Tendo acabado de assistir a "O Renascido", ainda cheio de sede de vingança e com as mandíbulas ensanguentadas a clamar por carne, optei por um restaurante de grelhados. Nunca lá tinha ido e aquela hora, meio da tarde, é pouco frequentado pelo que para além do patrão que simpáticamente nos serviu e da patroa que por detrás do balcão nos ía lançando uns sorrisos comerciais, andava a deslizar ali pelo meio das mesas a empregada da limpeza agarrada a uma esfregona a qual fazia passear indolentemente, mas com eficácia, pelo piso negro de um material que não consegui identificar. Mulher talvez pelos quarenta, baixinha, cabelo preso e com um rosto indistinto fazia-se notar por um olhar fugídio, para além de um relance que me lançou exatamente antes do momento em que desapareceu dali nunca a encarei nos olhos, possuidora de uma visão lateral de pedir meças ao Messi, eram sobretudo as enormes protuberâncias que se lhe elevavam orgulhosamente do peito que chamavam a atenção. Usava uma camisola branca em algodão PGM, fina e transparente, que deixava ver o sutiã preto, daqueles que são uma espécie de quarto de bola e fazem jus ao nome, sustentam por baixo e imagino sejam feitos de poderosa fibra de carbono tal o peso que suportam, deixando à solta todo o resto que goza alegre e saltitante daquela liberdade controlada. Primeiro o filme, das mais paradigmáticas demonstrações do que pode ser o cinema em toda a sua força e espetacularidade, exceto naquilo que talvez mais conte numa autêntica obra de arte, transmitir uma qualquer espécie de esperança no futuro por via de um exercicío de beleza, mesmo se recorrendo à mais atroz das violências como é o caso, o que manifestamente não consegue. Depois aquele restaurante vazio mas pleno de interesse face à postura, digamos, comercial, dos três personagens, particularmente da inusitada empregada, que me fez lembrar o trocadilho entre "butterface" e "but her face!", utilizada para nomear mulheres feias mas apetitosas, neste caso o mais adequado seria "mas aquelas prateleiras!", levaram-me a recuar trinta anos e a outros restaurantes mas na terra do Tio Sam.

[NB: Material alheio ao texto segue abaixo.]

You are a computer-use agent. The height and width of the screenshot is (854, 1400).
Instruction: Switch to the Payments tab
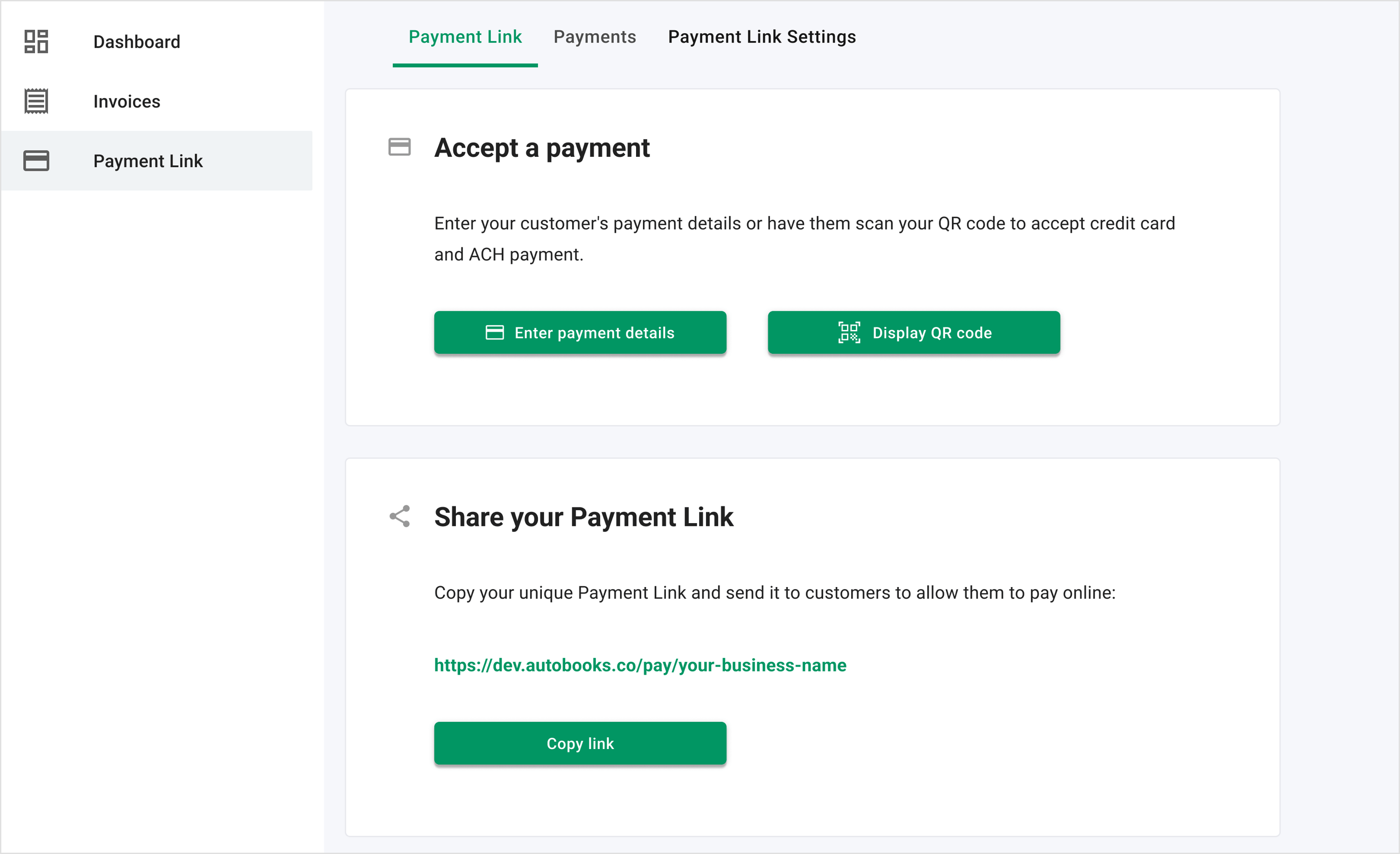pos(595,37)
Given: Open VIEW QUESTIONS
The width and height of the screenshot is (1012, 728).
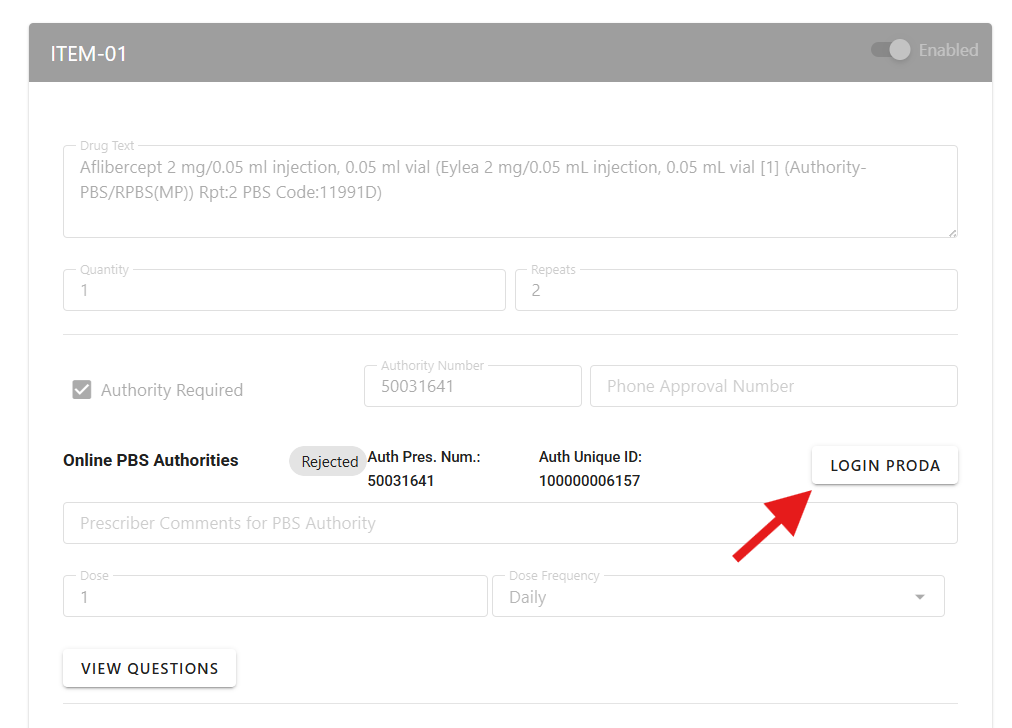Looking at the screenshot, I should (149, 668).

Na verdade desde que deixámos para trás o Canadá, frio e cinzento por fora, demasiado quente e iluminado por dentro, insonso e triste em qualquer dos casos, pelo menos naquele remoto mês de Maio ainda bem nevoso por aqueles lados o que nos obrigou a fazer, literalmente, quilómetros, em verdadeiras cidades subterrâneas, e entrámos nos EUA, sempre dentro de um jipe percorrendo desde as montanhas Cherokee bem a norte até ao sulista Alabama, cruzando vários estados e cidades como Nashville, Charlotte, ou Atlanta de onde seguimos de avião para Nova Iorque, isto é desde o interior à mais palpitante das cidades, parecia estarmos permanentemente na presença de um qualquer eficiente e simpático vendedor. Fosse o índio da reserva junto ao qual nos fizémos fotografar, o patrão e as empregadas da várias fábricas textil que visitámos, os ascensoristas dos hoteis, enfim fosse quem fosse que nos atendesse em todo o lado, não havia ninguém que não estivesse a vender alguma coisa. Um imenso e eficiente departamento comercial.

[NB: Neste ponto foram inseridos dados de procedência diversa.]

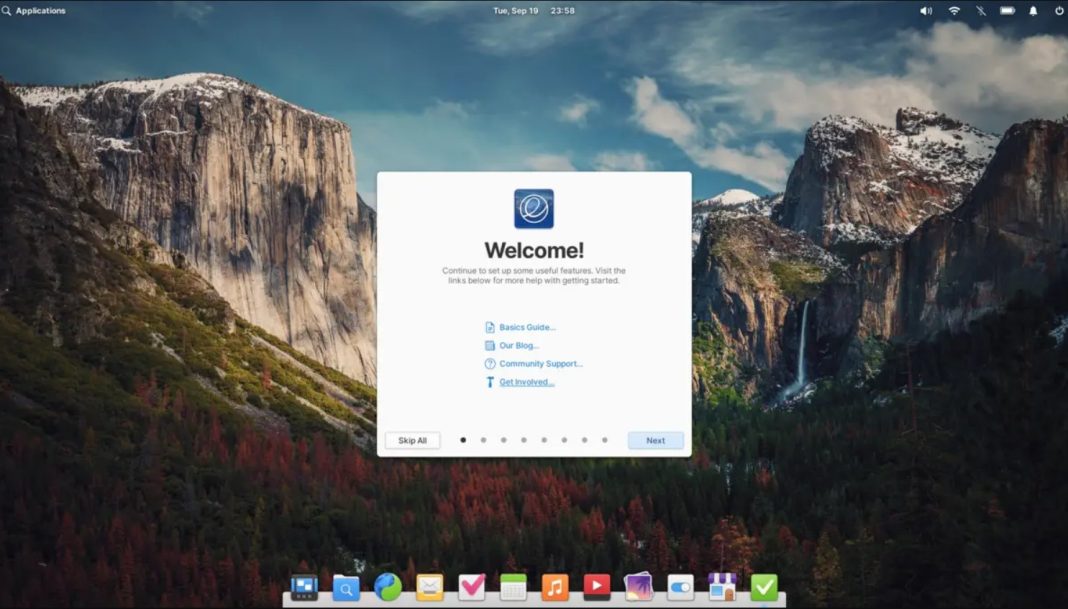Launch the Videos player from dock
This screenshot has width=1068, height=609.
(x=597, y=587)
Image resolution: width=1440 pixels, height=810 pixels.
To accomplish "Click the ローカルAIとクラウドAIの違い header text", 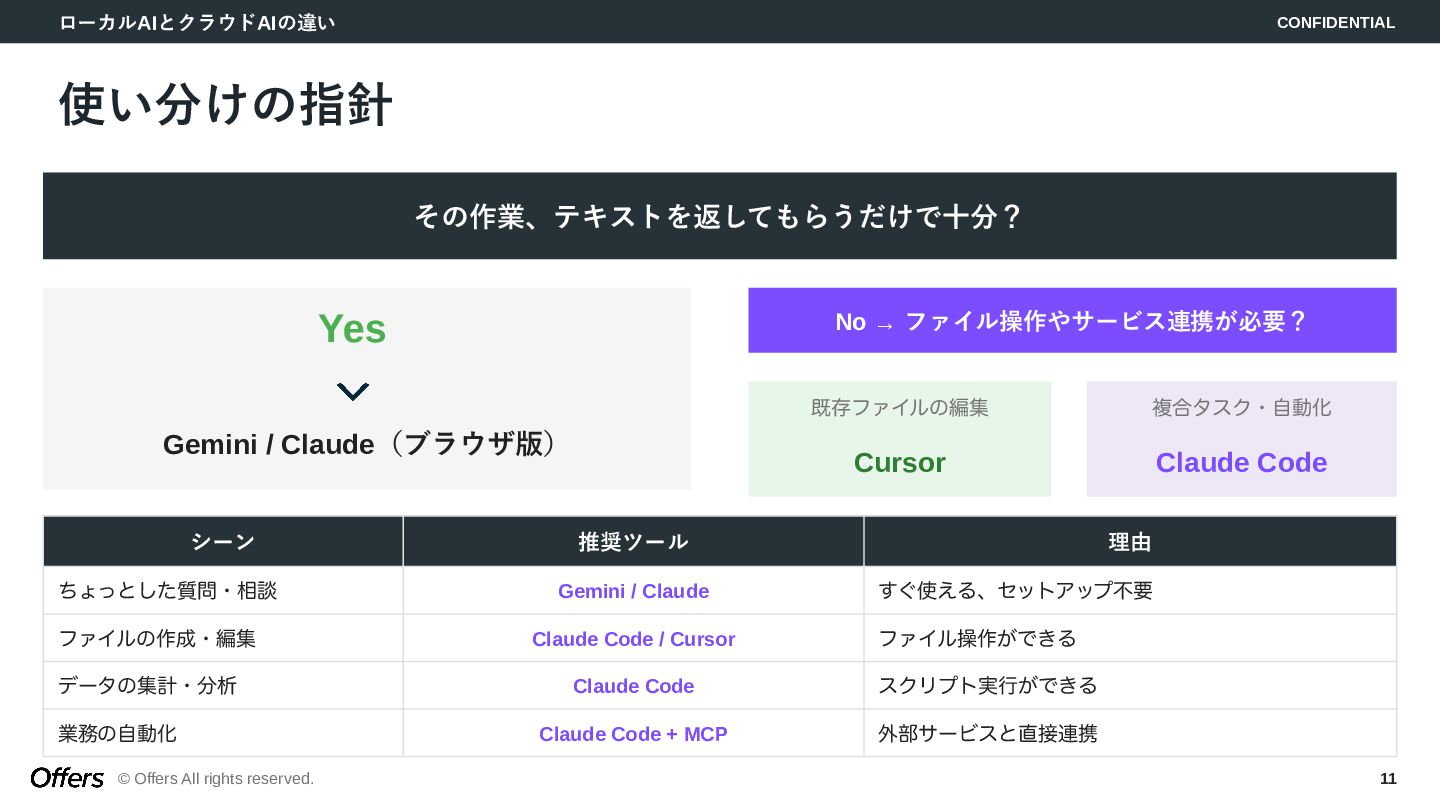I will click(197, 23).
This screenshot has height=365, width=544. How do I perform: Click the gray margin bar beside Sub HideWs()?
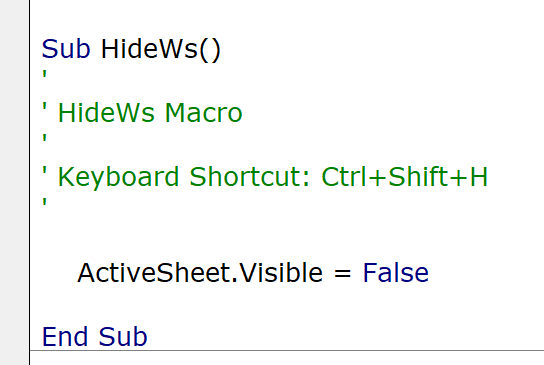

Por estes dias em que paira no ar como que uma dúvida global, o que realmente importa? O pragmatismo do negócio e da feroz concorrência que prometem o sacrossanto crescimento, ou a dita utópica opção por uma espécie de meio caminho entre isso e o respeito pela dignidade humana, seja lá isso o que fôr em função das latitudes de que se fale? Apetece-me pensar que apesar da inegável excelência de uma obra notável como é "O Renascido", seguramente, nestes próximos tempos, um potente arauto da força dos EUA e, acima de tudo, fonte de imensamente lucrativo negócio mas considerávelmente vazio de uma mensagem da esperança pela qual todos gritámos, escolho o outro escaparate, as "prateleiras" de todas as anónimas e simples empregadas que por esse mundo fora representam com simplicidade aquilo que realmente interessa, a ingénua(?) e saudável humanidade.